Wars are not always won through decisive battles; they are often contests in which any action breaking an adversary’s will to fight leads you one step closer to victory. In Afghanistan, the Taliban are targeting the will of the international community and the Karzai government by systematically infiltrating and undermining Afghan security forces.
These “green-on-blue” attacks — episodes in which Afghan soldiers and policemen turn their weapons on their coalition partners — are not isolated incidents. Rather, they reflect a Taliban strategy with deep roots in Afghan history.
Since the beginning of the year there have been 31 green-on-blue attacks, resulting in 40 deaths. Brig. Gen. Günter Katz, a NATO spokesman, recently told reporters that these attacks were largely isolated events caused by personal grievances, stress and battle fatigue.
Yet if this trend continues, 2012 could see twice as many incidents as in 2011, despite the overall decline in the number of coalition troops in Afghanistan.
For the United States alone, these insider threats currently account for one third of all casualties. Soldiers are increasingly at risk of being killed by the partners they were sent to train and advise.
Increased green-on-blue attacks represent a seismic shift in the conflict. The insurgents are losing ground on the battlefield. Their roadside bombs and high profile attacks, though still deadly, no longer have the shock effect they once had. Under increased pressure, groups like the Taliban are looking for low-cost ways to attack the coalition and Afghan security forces. Insider threats offer insurgents a means to preserve their combat power while pushing international forces toward the exit.
Green-on-blue attacks drive a wedge between foreign advisers and their Afghan partners. Infiltration breaks down trust. The attacks leave foreign advisers weary and erode the quality of training. Afghan forces wither as commanders wonder who they can trust in their own ranks. The population is left with an impression that their army is a compromised force. The war of wills becomes a fight to survive.
The Taliban do not need to win on the battlefield. They just need foreign countries and Afghans to decrease their support for the government. Driving a wedge between partners and destroying trust realizes this objective. The enemy is adapting out of necessity.

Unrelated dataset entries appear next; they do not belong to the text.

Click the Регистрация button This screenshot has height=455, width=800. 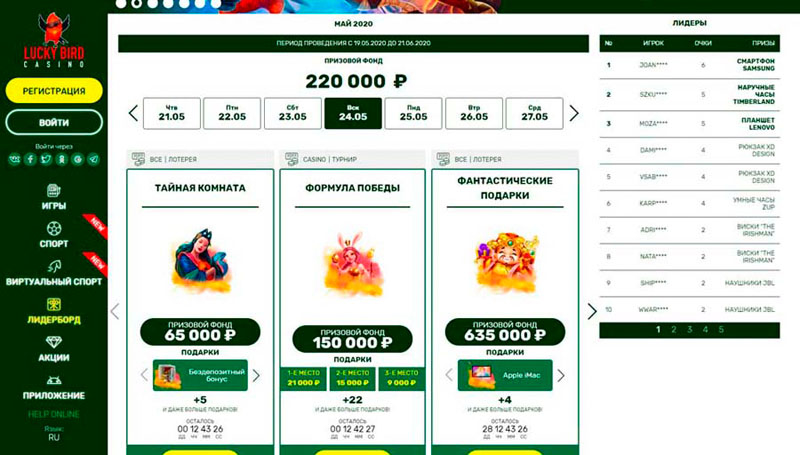pos(54,91)

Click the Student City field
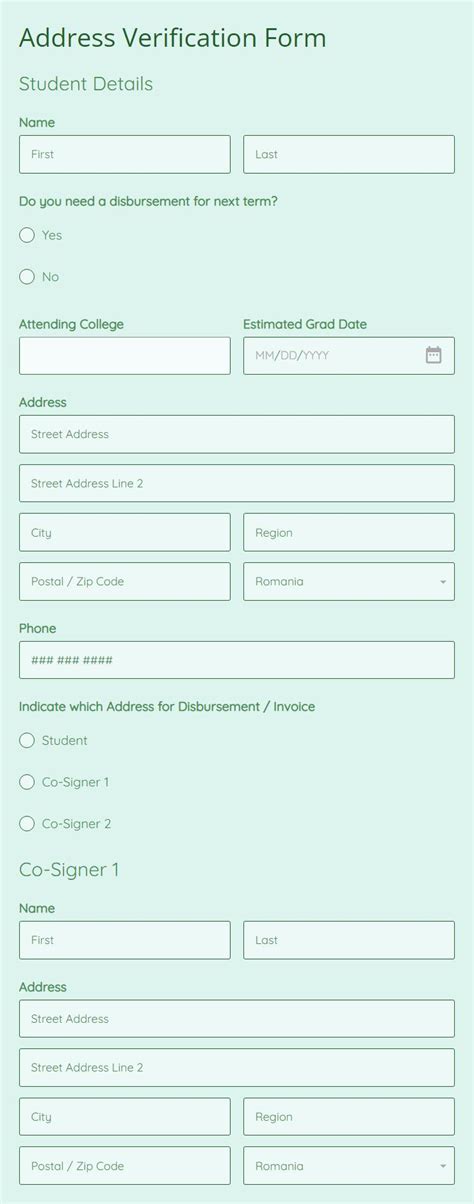coord(125,533)
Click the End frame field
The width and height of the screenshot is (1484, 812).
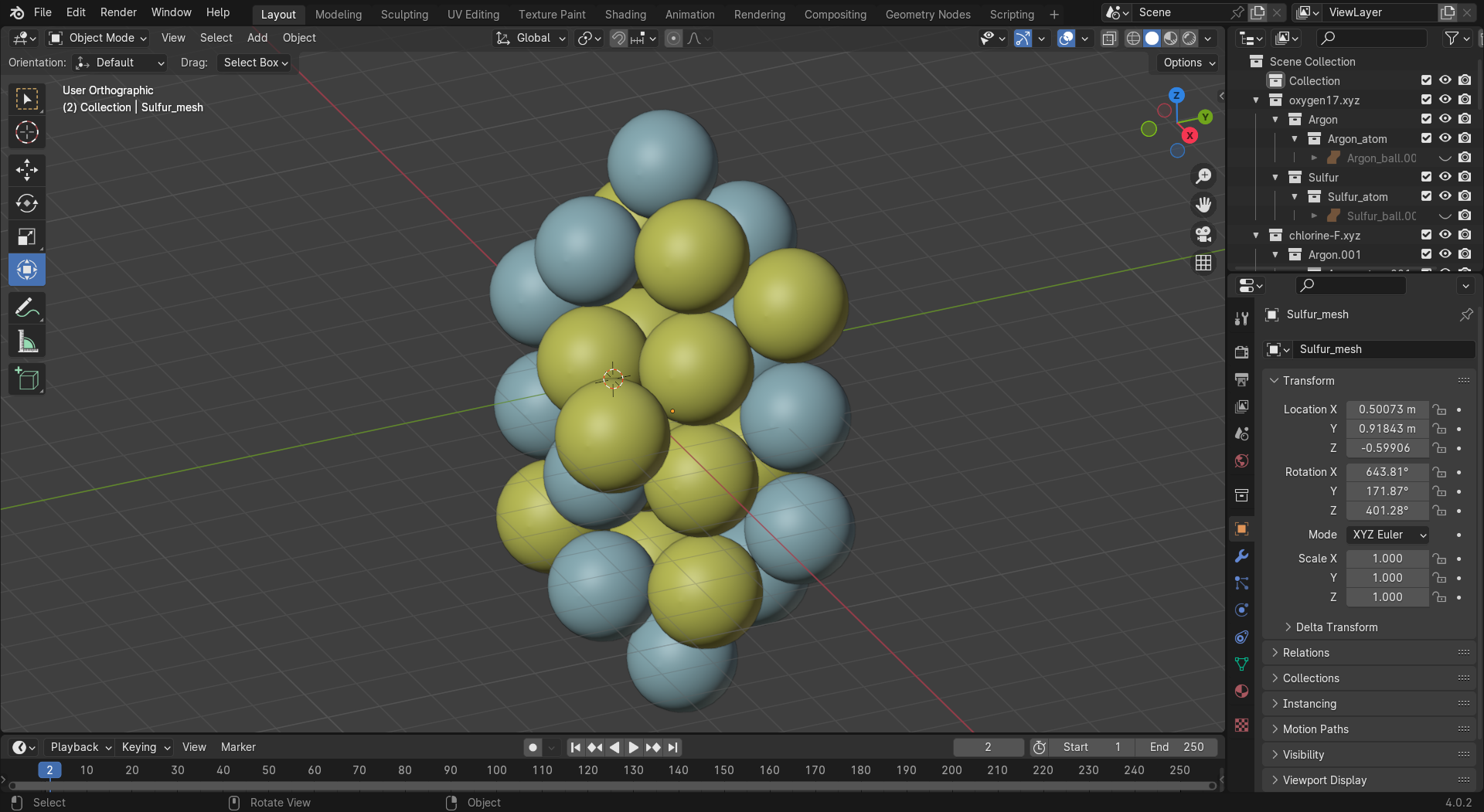click(1176, 747)
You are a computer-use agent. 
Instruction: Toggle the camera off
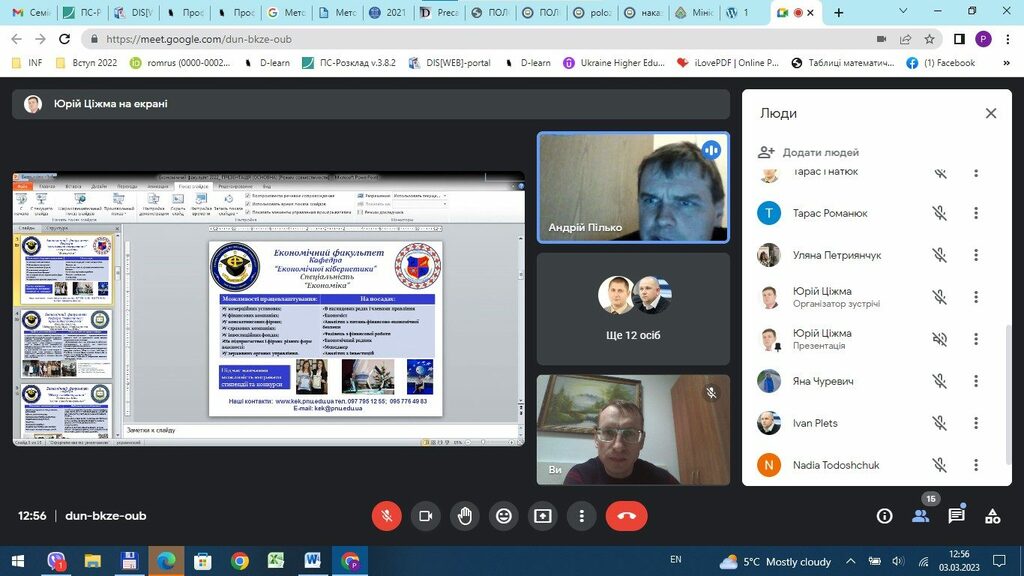pyautogui.click(x=425, y=516)
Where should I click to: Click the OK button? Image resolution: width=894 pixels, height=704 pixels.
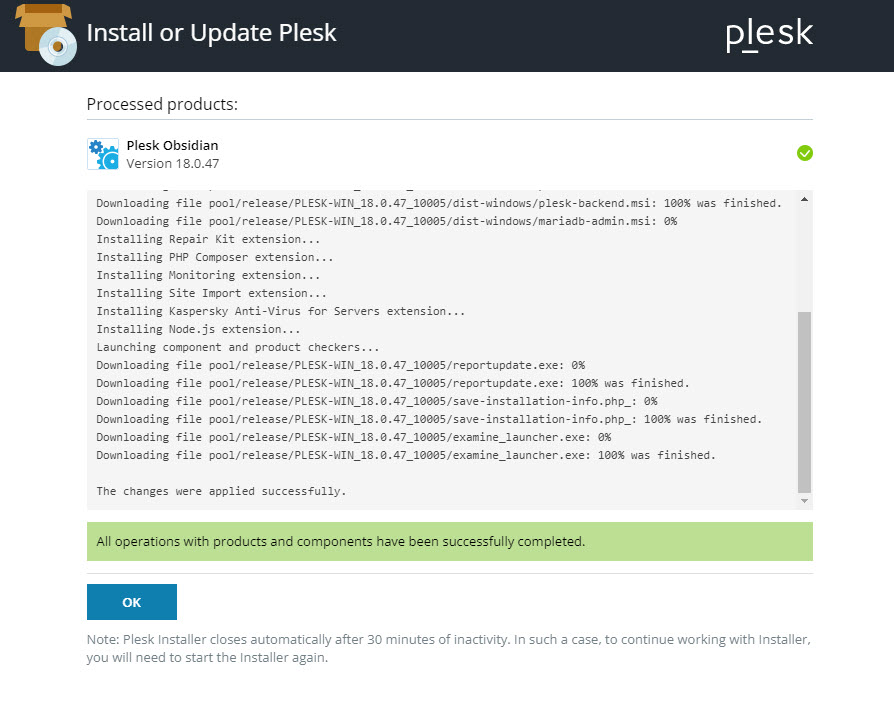[132, 601]
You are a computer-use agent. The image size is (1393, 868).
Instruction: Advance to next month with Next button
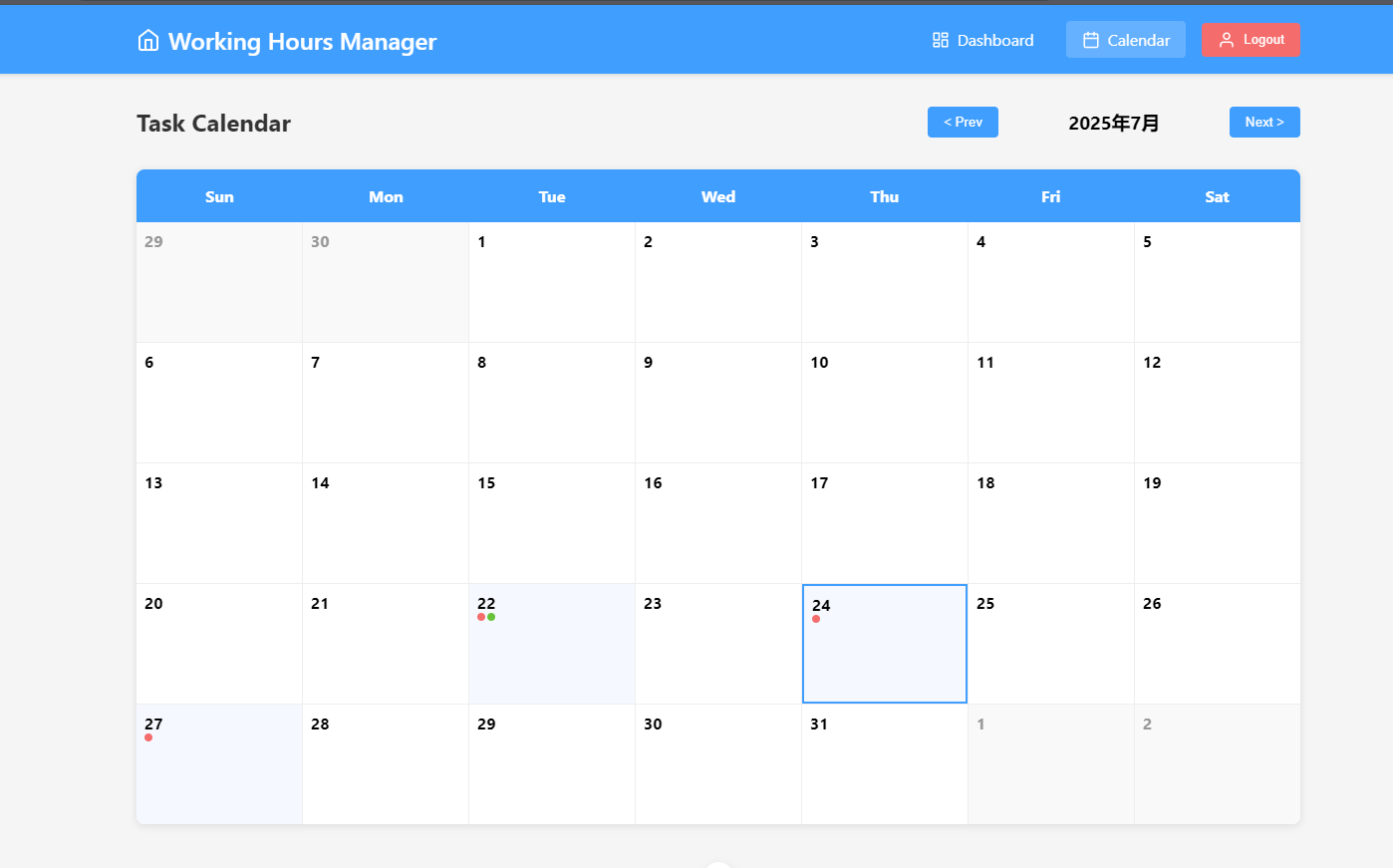[x=1264, y=122]
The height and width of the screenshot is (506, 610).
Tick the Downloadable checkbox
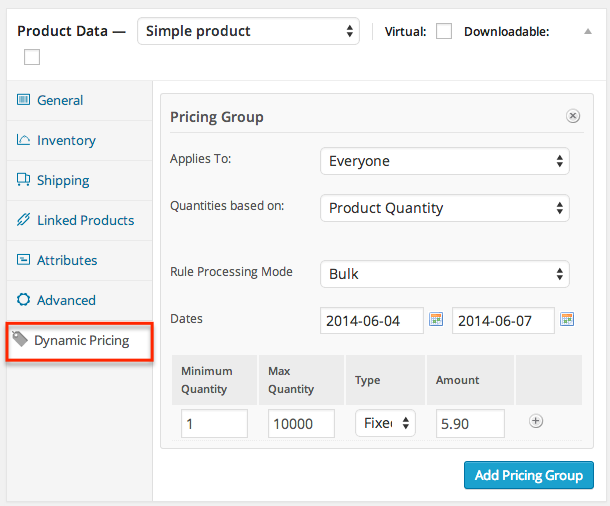click(32, 57)
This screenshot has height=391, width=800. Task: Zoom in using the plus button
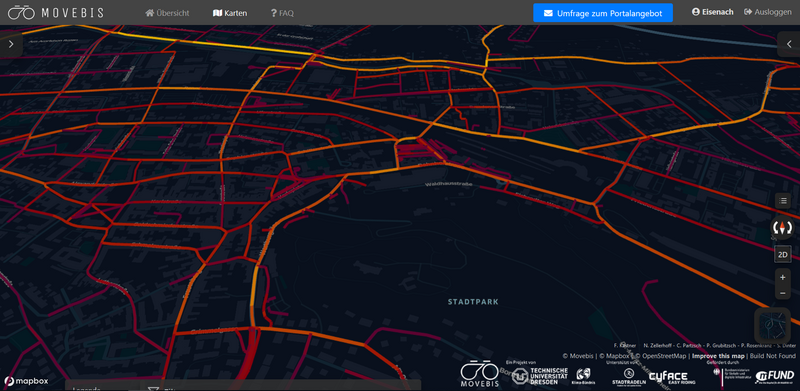pyautogui.click(x=783, y=277)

Furthermore, infiltration and subterfuge are enduring aspects of the Afghan way of war. Afghan history is replete with tales of intrigue and subterfuge in which an adversary is hollowed from within and grand armies wither away.
The assassination of Nader Shah Afshar, shah of Persia 1688 to 1747, by members of his inner circle led his close confident, Ahmad Shah Durrani, to flee with loyal forces and rally Afghan tribes in Kandahar where they formed predecessor to the modern Afghan state, the Durrani Empire. The First Anglo-Afghan War (1839-1842) saw the British backing Shah Shuja in retaking power from his brother, Mohammed Shah. In the Battle of Maiwand during the Second Anglo-Afghan War (1878-1880), an engagement frequently referenced in Taliban propaganda, the British suffered from desertions by Afghan troops.
The same trend is evident in contemporary Afghan military history. Mass desertions by Soviet-allied Afghan Army units were not uncommon during the anti-Communist jihad. During the Afghan civil war, factions were continually shifting sides to gain an advantage.
The Uzbek warlord Abdul Rashid Dostum switched sides three times. In 1996, Gulbuddin Hekmatyar went from battling the Tajik-led Northern Alliance to joining their ranks and fighting the Taliban. Karzai turned several pro-Taliban tribal leaders in seizing Kandahar with coalition support in 2001.
Read against this historical backdrop, treating green-on-blue attacks as isolated incidents does not acknowledge either the gravity of the situation or Taliban strategy. Insurgents are eroding Afghan national security forces from within.
An adaptive adversary is deliberately targeting the hard-won bounds of trust between Afghan and coalition partners. The first step to treating this disease is diagnosing the problem.
Benjamin Jensen is assistant professor at American University’s School of International Service and at the Marine Corps Command and Staff College. An officer in the Maryland National Guard, he served in Afghanistan.